(Dataset rows)

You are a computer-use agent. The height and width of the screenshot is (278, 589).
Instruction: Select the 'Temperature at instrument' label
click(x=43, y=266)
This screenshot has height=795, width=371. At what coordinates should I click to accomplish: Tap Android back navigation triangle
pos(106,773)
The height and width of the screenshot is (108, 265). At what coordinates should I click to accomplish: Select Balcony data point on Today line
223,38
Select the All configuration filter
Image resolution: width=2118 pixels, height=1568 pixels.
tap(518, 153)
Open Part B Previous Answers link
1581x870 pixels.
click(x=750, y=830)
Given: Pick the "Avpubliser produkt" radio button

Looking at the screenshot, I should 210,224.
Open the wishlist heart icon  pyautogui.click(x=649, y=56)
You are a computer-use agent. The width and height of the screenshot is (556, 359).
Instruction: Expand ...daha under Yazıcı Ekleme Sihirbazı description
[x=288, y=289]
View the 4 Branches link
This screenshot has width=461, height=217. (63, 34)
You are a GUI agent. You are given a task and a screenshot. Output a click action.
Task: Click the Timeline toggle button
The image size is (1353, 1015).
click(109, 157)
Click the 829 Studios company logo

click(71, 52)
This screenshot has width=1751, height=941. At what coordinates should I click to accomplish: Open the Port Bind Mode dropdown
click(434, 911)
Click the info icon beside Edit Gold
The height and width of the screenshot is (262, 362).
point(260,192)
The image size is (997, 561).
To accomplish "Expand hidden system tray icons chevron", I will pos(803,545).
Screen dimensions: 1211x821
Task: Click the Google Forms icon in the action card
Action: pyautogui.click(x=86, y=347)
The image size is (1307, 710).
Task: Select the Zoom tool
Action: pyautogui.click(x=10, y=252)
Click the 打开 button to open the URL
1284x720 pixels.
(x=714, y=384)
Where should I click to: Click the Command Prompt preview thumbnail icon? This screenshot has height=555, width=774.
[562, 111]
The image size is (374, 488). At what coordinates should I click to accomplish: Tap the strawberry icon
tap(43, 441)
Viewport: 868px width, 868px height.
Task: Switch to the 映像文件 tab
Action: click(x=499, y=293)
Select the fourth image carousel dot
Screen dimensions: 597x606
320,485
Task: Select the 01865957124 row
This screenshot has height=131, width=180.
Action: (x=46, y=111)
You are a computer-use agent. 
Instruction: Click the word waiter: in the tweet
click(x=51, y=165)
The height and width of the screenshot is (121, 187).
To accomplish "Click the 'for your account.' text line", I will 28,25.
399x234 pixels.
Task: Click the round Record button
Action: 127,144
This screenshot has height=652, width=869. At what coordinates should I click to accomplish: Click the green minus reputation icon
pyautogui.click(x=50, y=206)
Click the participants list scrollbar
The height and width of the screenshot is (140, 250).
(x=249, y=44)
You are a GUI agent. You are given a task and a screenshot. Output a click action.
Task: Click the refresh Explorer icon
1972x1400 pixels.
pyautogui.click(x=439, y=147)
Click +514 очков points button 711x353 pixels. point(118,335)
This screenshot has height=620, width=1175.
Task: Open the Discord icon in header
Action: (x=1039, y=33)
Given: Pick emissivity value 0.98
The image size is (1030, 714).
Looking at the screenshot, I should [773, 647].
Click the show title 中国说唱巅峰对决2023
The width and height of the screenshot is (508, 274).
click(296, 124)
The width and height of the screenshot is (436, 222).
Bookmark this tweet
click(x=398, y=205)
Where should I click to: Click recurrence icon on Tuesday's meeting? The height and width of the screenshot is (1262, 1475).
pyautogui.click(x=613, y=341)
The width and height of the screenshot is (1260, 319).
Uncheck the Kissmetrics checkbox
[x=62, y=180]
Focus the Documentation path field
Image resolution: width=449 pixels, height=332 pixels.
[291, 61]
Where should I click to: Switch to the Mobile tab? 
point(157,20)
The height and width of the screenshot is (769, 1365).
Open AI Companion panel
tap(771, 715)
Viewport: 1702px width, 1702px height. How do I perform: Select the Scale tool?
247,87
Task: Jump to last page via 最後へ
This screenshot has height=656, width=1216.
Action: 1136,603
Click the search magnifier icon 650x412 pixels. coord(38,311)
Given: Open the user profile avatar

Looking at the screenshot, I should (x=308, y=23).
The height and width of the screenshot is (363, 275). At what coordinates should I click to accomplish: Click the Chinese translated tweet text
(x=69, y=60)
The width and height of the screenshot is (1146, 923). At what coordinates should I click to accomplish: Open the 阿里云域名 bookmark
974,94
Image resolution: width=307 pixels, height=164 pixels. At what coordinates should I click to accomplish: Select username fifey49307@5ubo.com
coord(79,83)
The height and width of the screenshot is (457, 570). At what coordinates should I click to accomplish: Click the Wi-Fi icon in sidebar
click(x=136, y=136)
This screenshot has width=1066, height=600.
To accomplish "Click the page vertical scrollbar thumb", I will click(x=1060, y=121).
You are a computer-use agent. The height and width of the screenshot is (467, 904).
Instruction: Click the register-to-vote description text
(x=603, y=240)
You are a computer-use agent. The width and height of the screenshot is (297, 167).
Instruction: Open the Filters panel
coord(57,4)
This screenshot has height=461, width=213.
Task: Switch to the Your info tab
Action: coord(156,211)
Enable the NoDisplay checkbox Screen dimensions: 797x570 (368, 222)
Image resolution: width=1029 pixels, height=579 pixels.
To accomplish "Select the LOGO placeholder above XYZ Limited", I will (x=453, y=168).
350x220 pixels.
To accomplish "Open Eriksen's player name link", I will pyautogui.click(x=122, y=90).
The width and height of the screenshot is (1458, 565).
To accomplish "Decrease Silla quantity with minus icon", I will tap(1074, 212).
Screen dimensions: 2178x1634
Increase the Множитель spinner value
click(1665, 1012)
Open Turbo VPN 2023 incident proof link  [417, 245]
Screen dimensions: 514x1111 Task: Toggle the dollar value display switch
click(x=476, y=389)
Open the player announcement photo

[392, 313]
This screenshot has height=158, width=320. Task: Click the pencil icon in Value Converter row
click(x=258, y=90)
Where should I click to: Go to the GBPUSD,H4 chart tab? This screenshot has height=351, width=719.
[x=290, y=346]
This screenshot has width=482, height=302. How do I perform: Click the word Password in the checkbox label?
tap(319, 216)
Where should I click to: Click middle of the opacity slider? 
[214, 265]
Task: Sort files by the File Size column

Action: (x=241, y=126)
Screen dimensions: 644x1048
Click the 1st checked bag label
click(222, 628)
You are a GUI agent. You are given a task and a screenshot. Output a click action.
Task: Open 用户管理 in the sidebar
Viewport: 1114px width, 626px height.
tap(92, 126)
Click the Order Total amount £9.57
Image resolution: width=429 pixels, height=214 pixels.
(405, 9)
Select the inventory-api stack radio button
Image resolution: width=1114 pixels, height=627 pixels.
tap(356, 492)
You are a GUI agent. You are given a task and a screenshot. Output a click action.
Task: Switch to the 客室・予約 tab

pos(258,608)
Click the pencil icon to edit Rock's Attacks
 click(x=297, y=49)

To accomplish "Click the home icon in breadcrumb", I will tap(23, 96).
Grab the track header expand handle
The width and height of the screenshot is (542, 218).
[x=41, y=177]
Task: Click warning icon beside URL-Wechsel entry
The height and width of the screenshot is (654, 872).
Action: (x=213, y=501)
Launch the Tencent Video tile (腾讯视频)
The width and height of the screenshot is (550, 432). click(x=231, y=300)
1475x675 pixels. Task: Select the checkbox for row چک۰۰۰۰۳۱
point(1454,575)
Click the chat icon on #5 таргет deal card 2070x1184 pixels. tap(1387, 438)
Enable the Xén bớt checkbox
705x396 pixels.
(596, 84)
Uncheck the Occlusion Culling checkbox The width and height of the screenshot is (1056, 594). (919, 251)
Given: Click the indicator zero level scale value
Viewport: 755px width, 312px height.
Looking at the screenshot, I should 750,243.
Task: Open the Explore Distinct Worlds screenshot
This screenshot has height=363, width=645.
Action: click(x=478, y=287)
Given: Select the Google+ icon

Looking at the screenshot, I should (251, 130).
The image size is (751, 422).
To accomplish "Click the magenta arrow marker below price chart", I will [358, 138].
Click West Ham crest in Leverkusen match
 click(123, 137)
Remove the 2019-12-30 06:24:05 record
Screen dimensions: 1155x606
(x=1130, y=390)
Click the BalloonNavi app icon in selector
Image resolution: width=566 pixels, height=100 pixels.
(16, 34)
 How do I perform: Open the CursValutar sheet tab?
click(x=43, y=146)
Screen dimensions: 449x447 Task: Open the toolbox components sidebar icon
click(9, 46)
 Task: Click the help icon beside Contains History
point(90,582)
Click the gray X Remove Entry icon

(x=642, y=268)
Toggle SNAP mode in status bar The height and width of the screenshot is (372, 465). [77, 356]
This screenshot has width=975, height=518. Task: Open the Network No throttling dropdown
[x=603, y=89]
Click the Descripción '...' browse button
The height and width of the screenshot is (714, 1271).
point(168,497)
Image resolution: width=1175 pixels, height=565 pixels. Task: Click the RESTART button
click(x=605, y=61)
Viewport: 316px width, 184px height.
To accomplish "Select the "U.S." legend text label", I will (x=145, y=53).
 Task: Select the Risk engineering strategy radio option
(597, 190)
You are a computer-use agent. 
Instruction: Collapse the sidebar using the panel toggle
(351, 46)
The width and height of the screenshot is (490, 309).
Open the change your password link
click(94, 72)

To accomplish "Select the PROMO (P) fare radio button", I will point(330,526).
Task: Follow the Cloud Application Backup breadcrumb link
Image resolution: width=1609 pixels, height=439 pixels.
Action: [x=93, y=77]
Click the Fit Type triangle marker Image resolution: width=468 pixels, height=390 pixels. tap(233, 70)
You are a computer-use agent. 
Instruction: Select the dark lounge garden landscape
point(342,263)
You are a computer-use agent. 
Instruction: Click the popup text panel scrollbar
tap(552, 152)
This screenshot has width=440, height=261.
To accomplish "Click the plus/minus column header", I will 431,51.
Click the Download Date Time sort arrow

**What is asked:**
Rewrite the part of the records that opens with the line containing "Where should I click to: Switch" and closes with the line containing "Enable the NoDisplay" as a Markdown table with the columns Row and Line, numbering each line and leaving out blank lines.

**Expected answer:**
| Row | Line |
|---|---|
| 1 | Where should I click to: Switch to the Mobile tab?  |
| 2 | point(157,20) |
| 3 | The height and width of the screenshot is (769, 1365). |
| 4 | Open AI Companion panel |
| 5 | tap(771, 715) |
| 6 | Viewport: 1702px width, 1702px height. How do I perform: Select the Scale tool? |
| 7 | 247,87 |
| 8 | Task: Jump to last page via 最後へ |
| 9 | This screenshot has height=656, width=1216. |
| 10 | Action: 1136,603 |
| 11 | Click the search magnifier icon 650x412 pixels. coord(38,311) |
| 12 | Given: Open the user profile avatar |
| 13 | Looking at the screenshot, I should (x=308, y=23). |
| 14 | The height and width of the screenshot is (363, 275). At what coordinates should I click to accomplish: Click the Chinese translated tweet text |
| 15 | (x=69, y=60) |
| 16 | The width and height of the screenshot is (1146, 923). At what coordinates should I click to accomplish: Open the 阿里云域名 bookmark |
| 17 | 974,94 |
| 18 | Image resolution: width=307 pixels, height=164 pixels. At what coordinates should I click to accomplish: Select username fifey49307@5ubo.com |
| 19 | coord(79,83) |
| 20 | The height and width of the screenshot is (457, 570). At what coordinates should I click to accomplish: Click the Wi-Fi icon in sidebar |
| 21 | click(x=136, y=136) |
| 22 | This screenshot has width=1066, height=600. |
| 23 | To accomplish "Click the page vertical scrollbar thumb", I will click(x=1060, y=121). |
| 24 | You are a computer-use agent. The height and width of the screenshot is (467, 904). |
| 25 | Instruction: Click the register-to-vote description text |
| 26 | (x=603, y=240) |
| 27 | You are a computer-use agent. The width and height of the screenshot is (297, 167). |
| 28 | Instruction: Open the Filters panel |
| 29 | coord(57,4) |
| 30 | This screenshot has height=461, width=213. |
| 31 | Task: Switch to the Your info tab |
| 32 | Action: coord(156,211) |
| 33 | Enable the NoDisplay checkbox Screen dimensions: 797x570 (368, 222) |